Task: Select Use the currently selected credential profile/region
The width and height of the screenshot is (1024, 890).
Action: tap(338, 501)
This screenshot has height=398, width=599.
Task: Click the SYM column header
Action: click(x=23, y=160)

________

Problem details
Look at the entries above. Then set all of them down again exactly.

Answer
Task: Select Use the currently selected credential profile/region
The width and height of the screenshot is (1024, 890).
Action: tap(338, 501)
This screenshot has height=398, width=599.
Task: Click the SYM column header
Action: click(x=23, y=160)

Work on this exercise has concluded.